Response to Fergus Peace

Author: Neil Levy, Leverhulme Visiting Professor

Podcasts of Prof Levy’s Leverhulme Lectures can be found here:


Fergus Peace’s responses to my lecturers are interesting and challenging. As he notes, in my lectures I focused on two questions:

(1) are we (those of us with egalitarian explicit beliefs but conflicting implicit attitudes) racist?

(2) When those attitudes cause actions which seem appropriately to be characterized as racist (sexist, homophobic…), are we morally responsible for these actions (more precisely, for the fact that they can be classified in these morally laden terms)?

He suggests that these questions simply are not important ones to ask. Getting clear on how we ought to respond to implicit biases (what steps we ought to take to mitigate their effects or to eliminate them) matters, but asking whether a certain label attaches to us does not. Nor does it matter whether we are morally responsible for the actions these attitudes cause.

The first challenge seems to me to be a good one. I will discuss that challenge after I have discussed the question concerning our moral responsibility. This challenge seems very much weaker.

How could this question not matter? The question whether we are morally responsible for actions that we perform (and can be expected to perform, repeatedly and often, in the future) is obviously important. It has direct implications for how we ought to respond to ourselves and to others. In the lecture on this topic, I set aside consequentialist considerations: the question whether we are morally responsible, in the sense at issue, is the question whether we deserve to be treated in certain ways, quite apart from whether so treating us would have good effects on our behaviour or on the behaviour of others. If we are morally responsible, then we deserve (at minimum) censure and to feel ashamed. Perhaps we deserve to be punished. If we are not morally responsible, then we do not. Obviously, the question has direct implications for how we may justifiably treat one another.

Fergus notes that the question whether we have certain obligations is independent of the question whether we are morally responsible. I agree. Morality is complex: it has many dissociable elements. That there are things that matter (maybe more) other than moral responsibility doesn’t entail that moral responsibility doesn’t matter too.

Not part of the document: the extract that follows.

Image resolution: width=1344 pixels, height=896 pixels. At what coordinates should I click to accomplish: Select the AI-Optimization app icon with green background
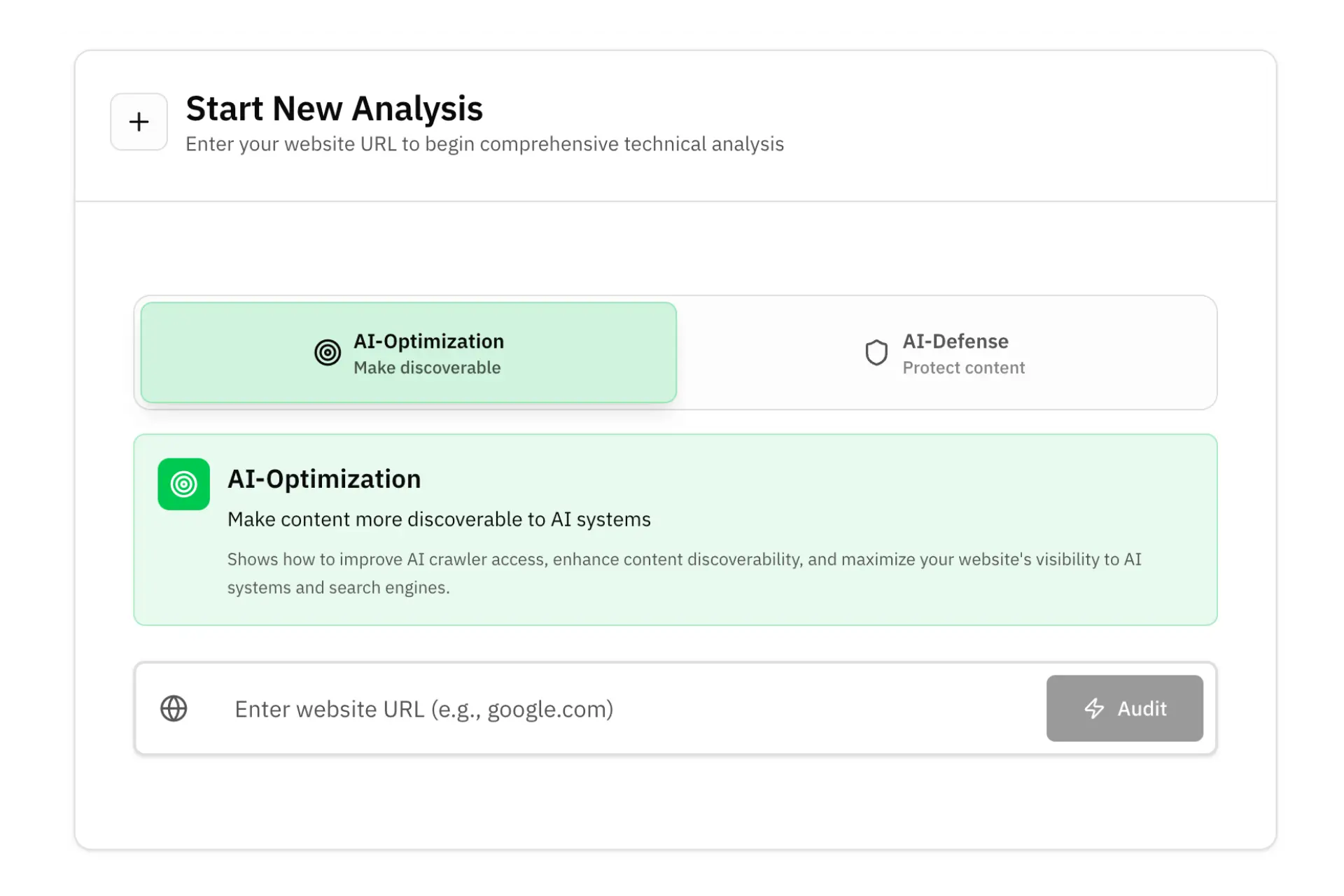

Let me turn now to the question whether it matters whether we are racist. I am much more sympathetic to the claim that answering this question doesn’t matter than to the second claim. One reason to think it doesn’t matter is that it might simply be a terminological issue. Once we get clear about the processes and mechanisms that cause behaviour, there is no further question to be asked about these questions. Whether this is merely a terminological issue depends on what work the term ‘racist’ can be expected to do. Sometimes, words do further work: by labelling something in a particular way, we thereby commit ourselves to saying it has certain features and in virtue of those features it can be expected to play certain roles. A label like ‘irrational’ might do further work: if that label attaches to someone, then we are entitled to certain presumptions about when they are competent, and this despite the myriad ways in which someone is irrational. ‘Racist’ does further work only if there are a sufficient number of reliable (enough) generalizations that follow from it. Right now, it may be the case that there are not a sufficient number of such generalizations which are sufficiently widely accepted to make the question important. But that might be a product of the relatively undeveloped state of work on racism, and thereby should be a spur to further work, rather than a reason to halt discussion.

One other point: Fergus asks whether it is “worth the effort” to get further empirical data about implicit attitudes that would enable us to answer the question whether we are racists. I don’t share the worry. Getting further data to answer the questions he (rightly) thinks are important – how to avoid triggering implicit biases or preventing them from being expressed – just is getting very much the kind of data that bears on my question. We don’t need to choose: answering these very practical questions requires probing the nature of implicit attitudes and the ways they interact with the mental states recognized by folk psychology and with the environment. Science often works like that: since questions relate to one another so closely, allied projects illuminate one another. Even on his terms, I doubt that psychological work aimed at my question will be wasted.